TASK BRIEF:
Search the records for "computer". Copy every line where it appears.

Stored data entries

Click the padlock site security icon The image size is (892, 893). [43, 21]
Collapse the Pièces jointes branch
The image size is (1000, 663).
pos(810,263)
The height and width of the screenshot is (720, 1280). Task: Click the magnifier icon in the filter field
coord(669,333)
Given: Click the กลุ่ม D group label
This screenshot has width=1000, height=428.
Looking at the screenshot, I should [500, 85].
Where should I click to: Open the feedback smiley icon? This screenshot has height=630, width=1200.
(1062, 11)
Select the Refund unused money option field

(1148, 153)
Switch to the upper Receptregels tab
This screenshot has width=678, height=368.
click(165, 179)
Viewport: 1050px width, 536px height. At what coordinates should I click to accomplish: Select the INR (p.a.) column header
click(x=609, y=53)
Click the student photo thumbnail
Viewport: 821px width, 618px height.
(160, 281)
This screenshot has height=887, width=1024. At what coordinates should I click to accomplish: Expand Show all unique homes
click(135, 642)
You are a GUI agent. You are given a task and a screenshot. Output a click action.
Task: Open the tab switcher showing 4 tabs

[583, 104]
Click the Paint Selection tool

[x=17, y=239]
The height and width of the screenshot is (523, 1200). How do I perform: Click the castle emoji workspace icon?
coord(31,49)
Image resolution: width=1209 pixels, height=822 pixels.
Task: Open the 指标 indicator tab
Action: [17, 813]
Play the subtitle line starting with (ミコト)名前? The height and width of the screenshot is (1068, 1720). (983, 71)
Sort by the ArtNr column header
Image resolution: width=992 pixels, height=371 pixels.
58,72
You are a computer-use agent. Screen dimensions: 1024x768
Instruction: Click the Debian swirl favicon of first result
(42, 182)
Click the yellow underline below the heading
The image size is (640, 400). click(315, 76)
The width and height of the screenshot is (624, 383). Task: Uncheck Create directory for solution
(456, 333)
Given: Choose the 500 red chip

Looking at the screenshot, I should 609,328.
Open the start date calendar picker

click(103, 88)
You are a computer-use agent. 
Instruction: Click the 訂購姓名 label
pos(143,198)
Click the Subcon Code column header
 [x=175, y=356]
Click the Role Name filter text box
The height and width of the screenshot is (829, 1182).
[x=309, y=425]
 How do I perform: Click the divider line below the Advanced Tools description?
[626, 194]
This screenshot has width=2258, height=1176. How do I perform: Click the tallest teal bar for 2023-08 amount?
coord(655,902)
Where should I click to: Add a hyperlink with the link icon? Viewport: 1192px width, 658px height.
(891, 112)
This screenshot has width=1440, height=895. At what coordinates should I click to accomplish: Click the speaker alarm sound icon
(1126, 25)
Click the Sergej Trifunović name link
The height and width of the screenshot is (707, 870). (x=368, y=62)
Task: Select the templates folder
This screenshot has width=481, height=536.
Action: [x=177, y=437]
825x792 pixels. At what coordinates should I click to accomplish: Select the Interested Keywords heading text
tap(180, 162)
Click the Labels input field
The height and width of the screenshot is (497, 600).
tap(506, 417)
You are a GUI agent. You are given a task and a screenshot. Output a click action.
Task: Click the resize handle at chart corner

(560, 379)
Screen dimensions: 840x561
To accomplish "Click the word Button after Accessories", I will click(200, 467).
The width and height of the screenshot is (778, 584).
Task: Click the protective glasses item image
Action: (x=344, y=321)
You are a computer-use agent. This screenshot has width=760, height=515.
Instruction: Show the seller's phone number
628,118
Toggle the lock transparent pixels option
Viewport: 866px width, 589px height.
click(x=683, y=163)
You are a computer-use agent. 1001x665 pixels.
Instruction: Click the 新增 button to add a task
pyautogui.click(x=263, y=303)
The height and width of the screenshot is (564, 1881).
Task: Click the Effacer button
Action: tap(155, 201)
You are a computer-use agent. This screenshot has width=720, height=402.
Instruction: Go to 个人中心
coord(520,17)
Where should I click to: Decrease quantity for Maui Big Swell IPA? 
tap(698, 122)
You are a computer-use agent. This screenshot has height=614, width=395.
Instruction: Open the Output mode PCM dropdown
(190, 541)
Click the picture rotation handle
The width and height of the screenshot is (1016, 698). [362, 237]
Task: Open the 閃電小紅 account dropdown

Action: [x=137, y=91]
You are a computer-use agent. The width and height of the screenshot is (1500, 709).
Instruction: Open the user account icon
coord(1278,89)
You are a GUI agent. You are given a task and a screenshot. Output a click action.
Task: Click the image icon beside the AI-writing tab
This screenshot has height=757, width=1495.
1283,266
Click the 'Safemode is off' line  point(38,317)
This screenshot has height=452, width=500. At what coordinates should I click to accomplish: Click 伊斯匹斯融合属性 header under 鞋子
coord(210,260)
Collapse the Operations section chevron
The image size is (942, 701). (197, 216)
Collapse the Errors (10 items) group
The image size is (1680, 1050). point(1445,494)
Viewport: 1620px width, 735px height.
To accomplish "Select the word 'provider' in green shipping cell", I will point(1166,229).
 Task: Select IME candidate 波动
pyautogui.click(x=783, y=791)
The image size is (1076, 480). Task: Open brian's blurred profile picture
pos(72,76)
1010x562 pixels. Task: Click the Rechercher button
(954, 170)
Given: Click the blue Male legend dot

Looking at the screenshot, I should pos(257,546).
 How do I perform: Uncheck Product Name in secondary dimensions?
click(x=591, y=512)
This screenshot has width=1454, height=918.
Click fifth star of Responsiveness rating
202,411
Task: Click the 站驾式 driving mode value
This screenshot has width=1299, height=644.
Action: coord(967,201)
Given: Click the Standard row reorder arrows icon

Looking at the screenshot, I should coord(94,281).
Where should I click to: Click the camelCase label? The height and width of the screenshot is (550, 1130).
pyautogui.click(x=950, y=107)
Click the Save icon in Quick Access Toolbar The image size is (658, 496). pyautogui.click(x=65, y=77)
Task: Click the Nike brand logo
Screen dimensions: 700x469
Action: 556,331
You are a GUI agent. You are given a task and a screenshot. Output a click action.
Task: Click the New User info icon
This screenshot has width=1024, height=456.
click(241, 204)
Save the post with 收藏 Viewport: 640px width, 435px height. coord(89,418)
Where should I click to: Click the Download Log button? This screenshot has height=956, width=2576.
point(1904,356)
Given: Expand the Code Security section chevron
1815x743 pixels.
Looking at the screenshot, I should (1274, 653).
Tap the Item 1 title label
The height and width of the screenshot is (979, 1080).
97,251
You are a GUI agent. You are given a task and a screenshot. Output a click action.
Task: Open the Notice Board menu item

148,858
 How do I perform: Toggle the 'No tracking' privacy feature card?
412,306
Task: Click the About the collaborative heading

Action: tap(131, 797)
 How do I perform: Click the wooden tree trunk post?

WRITTEN SOLUTION:
You are a computer-use agent. Screen dimensions: 1024x768
You are a computer-use agent. 
You are a computer-use agent. This screenshot has width=760, height=515.
You are a computer-use agent. 1001x665 pixels.
You are a computer-use agent. This screenshot has width=720, height=402.
You are a computer-use agent. This screenshot has height=614, width=395.
You are a computer-use agent. The width and height of the screenshot is (1500, 709).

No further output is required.